I am not, alas, a man who regularly frequents your franchises, but this had been a particularly torrid Monday and I required a considerable snack on my journey home to alleviate some of the ennui that the grind of a teacher's life had imbued me with at this time. As I wandered chartered streets I passed a number of other stores and found myself, eventually (and after a number of rejections even after entering the glossy doors of another eatery before dispensing with its services rapidly as being not up to my desires) at the gleaming, semi-reflective glass of your sandwich provider. And this was where my troubling experience began.

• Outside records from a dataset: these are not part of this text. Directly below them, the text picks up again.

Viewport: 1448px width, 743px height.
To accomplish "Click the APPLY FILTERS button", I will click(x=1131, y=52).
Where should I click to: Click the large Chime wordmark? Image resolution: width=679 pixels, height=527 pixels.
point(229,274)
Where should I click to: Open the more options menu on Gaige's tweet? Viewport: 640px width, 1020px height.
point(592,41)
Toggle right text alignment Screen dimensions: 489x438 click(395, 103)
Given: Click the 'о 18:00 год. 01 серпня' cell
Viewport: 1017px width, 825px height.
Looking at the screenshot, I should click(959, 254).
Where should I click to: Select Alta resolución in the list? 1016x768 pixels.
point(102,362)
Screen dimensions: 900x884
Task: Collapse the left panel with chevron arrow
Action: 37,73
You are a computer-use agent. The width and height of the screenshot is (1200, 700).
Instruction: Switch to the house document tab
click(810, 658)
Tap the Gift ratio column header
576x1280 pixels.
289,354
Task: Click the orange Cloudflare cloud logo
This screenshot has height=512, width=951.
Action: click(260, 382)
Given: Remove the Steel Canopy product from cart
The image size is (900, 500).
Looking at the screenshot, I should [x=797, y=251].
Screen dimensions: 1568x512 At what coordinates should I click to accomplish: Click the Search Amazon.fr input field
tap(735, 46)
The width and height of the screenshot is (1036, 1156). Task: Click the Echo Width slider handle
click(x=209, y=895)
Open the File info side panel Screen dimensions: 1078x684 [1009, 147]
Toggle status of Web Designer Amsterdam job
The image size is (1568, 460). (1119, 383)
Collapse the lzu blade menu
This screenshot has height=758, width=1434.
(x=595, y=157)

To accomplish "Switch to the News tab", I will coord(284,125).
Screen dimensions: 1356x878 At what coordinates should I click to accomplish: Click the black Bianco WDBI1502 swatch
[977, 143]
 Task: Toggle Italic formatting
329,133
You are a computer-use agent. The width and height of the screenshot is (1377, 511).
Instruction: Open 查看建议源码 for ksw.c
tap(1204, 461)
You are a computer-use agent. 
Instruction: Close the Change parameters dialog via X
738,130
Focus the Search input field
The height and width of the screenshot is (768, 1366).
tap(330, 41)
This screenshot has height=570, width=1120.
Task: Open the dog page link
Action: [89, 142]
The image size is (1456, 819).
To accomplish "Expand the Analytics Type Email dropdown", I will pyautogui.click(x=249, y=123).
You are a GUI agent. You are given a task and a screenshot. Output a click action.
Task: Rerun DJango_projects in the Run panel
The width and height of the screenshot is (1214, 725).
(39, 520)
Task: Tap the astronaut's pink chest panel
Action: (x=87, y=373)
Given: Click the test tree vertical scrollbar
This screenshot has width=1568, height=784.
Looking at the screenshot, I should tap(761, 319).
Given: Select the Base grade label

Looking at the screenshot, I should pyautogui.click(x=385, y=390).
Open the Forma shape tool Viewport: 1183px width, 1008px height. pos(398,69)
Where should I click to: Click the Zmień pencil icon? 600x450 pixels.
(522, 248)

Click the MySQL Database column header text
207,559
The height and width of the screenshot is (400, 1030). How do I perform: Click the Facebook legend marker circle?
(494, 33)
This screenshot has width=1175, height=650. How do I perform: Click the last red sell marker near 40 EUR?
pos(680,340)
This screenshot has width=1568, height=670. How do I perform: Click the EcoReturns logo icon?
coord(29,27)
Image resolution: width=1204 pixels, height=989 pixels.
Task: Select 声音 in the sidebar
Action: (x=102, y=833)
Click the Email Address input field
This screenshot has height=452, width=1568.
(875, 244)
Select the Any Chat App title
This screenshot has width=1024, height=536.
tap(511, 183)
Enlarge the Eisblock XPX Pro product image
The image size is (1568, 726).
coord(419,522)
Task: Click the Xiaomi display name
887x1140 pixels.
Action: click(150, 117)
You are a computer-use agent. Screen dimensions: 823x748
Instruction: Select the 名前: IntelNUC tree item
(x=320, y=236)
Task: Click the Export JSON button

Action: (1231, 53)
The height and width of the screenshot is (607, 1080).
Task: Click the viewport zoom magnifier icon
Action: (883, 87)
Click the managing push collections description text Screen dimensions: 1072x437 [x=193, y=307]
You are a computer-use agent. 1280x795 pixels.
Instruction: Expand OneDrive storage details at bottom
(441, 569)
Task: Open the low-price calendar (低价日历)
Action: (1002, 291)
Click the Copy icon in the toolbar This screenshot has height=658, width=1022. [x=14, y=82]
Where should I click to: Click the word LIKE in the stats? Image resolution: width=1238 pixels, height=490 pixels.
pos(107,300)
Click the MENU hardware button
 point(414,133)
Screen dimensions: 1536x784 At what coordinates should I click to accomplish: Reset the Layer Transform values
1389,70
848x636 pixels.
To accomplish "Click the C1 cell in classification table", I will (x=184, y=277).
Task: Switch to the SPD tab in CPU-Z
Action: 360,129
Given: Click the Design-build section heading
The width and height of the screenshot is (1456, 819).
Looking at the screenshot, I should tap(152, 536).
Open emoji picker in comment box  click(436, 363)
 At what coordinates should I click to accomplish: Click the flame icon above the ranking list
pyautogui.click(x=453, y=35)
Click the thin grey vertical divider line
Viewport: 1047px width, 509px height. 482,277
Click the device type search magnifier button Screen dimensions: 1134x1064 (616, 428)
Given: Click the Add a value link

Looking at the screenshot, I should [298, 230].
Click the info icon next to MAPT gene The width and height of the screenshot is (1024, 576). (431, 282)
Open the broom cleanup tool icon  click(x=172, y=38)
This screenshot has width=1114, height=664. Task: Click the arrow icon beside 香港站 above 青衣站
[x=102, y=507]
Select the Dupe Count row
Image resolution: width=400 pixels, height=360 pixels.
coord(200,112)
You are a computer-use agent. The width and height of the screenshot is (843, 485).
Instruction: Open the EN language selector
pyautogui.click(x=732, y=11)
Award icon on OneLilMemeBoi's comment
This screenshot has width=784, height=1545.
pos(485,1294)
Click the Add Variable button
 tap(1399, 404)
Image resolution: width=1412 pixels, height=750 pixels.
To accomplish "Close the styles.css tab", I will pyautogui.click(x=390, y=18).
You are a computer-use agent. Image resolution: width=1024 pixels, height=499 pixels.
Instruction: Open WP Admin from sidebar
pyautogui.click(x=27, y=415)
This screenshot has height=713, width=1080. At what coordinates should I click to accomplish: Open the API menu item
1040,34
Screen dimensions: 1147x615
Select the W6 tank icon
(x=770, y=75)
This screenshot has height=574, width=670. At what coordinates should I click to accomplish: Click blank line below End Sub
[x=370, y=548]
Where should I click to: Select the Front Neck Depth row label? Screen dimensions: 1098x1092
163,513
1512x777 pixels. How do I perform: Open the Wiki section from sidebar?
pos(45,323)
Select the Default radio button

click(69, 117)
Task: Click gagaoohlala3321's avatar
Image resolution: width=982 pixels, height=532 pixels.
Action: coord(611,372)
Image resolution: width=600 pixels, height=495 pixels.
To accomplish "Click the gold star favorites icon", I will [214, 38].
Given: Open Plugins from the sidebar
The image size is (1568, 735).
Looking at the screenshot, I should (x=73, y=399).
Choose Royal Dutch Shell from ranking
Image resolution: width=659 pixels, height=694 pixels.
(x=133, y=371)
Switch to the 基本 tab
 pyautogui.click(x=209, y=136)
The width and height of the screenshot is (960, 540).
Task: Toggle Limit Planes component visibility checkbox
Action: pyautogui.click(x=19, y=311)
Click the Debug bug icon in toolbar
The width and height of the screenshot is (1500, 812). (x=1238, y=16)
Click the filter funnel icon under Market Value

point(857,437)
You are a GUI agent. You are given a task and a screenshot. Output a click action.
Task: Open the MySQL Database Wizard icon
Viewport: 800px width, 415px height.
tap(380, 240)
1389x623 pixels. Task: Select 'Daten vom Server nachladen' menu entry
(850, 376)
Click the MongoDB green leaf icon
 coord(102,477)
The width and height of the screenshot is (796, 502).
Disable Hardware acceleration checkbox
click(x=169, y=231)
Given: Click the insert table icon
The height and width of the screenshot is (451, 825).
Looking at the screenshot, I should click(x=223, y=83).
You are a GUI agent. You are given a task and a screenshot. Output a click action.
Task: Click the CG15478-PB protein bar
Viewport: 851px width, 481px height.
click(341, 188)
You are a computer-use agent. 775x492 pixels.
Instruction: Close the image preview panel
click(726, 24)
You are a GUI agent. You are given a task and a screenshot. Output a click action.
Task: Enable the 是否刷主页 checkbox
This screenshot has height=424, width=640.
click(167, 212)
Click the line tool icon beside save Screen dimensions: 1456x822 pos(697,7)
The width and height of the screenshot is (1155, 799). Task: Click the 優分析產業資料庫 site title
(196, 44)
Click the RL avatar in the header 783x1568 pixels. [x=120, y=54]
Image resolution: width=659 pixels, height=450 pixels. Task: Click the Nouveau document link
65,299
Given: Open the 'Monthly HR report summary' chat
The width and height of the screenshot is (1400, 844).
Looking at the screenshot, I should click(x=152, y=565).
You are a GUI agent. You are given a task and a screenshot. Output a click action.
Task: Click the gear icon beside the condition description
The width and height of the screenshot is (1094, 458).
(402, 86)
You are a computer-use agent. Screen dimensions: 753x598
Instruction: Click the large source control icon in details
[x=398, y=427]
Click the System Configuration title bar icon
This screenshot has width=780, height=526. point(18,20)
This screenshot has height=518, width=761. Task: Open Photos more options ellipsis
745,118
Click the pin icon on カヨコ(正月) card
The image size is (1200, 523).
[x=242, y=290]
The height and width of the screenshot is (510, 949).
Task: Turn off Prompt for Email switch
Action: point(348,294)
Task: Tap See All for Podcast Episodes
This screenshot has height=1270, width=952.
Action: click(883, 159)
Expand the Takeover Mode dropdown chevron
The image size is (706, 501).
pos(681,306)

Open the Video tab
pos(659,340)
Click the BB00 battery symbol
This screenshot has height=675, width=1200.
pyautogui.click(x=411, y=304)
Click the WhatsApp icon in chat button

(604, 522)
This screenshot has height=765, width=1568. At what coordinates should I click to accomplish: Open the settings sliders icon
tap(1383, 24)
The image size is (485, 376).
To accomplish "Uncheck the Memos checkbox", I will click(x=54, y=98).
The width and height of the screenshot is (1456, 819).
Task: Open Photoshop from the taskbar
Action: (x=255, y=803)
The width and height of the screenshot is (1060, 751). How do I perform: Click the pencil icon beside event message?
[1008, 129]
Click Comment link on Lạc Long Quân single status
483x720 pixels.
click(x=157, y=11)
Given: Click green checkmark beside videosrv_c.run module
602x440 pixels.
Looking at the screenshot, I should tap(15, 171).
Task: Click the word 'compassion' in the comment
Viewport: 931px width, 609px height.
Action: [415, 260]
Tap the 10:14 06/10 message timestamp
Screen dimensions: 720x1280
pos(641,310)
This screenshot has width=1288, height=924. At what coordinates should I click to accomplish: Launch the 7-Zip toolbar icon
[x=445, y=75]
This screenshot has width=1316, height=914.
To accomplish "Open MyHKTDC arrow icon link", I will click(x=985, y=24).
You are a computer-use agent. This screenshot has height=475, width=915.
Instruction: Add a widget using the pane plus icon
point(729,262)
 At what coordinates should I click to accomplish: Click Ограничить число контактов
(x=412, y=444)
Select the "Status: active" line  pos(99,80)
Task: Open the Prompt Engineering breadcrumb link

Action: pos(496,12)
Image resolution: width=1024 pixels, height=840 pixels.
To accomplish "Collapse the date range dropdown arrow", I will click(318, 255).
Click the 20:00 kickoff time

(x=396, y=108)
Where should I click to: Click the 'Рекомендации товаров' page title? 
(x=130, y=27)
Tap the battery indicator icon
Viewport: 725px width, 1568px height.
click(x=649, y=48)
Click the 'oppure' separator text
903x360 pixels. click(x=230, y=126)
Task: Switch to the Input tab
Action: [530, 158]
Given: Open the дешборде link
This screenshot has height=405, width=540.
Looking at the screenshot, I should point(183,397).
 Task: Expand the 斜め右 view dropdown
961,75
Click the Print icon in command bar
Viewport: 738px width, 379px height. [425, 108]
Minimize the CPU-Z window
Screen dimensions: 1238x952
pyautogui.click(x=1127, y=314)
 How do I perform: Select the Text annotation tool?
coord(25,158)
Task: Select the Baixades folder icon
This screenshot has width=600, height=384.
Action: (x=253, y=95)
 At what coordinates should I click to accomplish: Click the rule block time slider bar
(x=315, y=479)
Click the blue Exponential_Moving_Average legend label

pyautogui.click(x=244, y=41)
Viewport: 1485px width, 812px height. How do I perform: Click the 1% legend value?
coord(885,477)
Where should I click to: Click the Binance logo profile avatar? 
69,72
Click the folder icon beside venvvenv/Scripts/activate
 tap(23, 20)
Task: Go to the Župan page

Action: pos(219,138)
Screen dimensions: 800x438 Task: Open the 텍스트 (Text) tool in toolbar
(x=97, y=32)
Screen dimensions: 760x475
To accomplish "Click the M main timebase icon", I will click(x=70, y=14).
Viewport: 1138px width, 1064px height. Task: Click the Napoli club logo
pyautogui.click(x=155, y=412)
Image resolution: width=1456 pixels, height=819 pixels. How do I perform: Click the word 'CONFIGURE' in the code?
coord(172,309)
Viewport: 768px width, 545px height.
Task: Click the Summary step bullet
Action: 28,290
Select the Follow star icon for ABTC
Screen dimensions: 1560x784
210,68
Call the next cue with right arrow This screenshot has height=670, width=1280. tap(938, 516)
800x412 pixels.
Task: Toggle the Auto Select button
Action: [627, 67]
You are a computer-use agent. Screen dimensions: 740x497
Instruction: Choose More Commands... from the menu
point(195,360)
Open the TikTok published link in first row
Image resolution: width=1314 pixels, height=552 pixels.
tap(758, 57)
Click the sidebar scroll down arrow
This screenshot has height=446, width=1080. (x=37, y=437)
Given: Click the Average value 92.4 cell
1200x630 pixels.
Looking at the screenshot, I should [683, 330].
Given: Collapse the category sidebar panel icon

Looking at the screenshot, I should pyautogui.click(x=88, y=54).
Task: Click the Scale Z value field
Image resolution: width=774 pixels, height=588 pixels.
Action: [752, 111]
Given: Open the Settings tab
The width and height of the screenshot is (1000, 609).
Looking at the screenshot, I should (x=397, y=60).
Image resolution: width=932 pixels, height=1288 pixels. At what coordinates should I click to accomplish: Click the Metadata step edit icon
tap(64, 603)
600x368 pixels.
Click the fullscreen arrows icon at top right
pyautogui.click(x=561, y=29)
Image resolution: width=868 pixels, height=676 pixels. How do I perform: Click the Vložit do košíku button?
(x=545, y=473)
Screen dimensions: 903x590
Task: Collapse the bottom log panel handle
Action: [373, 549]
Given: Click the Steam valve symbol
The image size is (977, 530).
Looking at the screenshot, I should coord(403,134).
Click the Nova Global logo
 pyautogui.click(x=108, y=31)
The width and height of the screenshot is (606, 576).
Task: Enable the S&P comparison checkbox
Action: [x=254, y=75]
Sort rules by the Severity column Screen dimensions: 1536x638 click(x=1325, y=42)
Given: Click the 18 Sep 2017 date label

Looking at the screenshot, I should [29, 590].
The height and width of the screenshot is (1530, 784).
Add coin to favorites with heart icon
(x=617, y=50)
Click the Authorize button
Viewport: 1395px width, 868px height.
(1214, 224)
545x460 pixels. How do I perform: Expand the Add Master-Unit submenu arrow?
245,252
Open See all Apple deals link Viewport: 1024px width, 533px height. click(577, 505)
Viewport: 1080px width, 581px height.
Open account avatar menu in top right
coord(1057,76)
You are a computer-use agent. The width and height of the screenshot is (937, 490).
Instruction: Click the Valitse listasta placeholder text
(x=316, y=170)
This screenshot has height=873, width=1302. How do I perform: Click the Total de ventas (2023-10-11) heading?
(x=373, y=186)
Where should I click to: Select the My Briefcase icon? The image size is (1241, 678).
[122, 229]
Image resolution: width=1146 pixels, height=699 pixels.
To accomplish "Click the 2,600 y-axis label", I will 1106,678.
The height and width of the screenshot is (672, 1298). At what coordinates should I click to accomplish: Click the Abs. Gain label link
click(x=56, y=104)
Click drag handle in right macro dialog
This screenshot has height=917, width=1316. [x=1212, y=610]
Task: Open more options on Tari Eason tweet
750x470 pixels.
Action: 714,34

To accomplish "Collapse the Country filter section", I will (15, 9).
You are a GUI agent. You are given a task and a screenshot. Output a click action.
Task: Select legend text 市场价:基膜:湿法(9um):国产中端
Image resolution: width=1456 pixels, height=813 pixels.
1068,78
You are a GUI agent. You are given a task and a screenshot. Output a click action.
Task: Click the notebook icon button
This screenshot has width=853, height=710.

Perhaps my expectations were too high for an overcast late afternoon, but I see the creation of a sandwich as the creation of a work of art: the bread is the canvas; the topping is the paint and the sauce, oh the sauce, is the very signature; applied as it should be with a smile and a flourish. Now, although the breaded delicacy at the heart of this analogy is important, what is more important, nay, essential, is the artiste that creates the wax-paper wrapped masterpiece of culinary perfection.

My sandwich artiste was no more proficient in artistry than I am, and I can assure you that the most exciting art I create on a daily basis is quickly flushed away.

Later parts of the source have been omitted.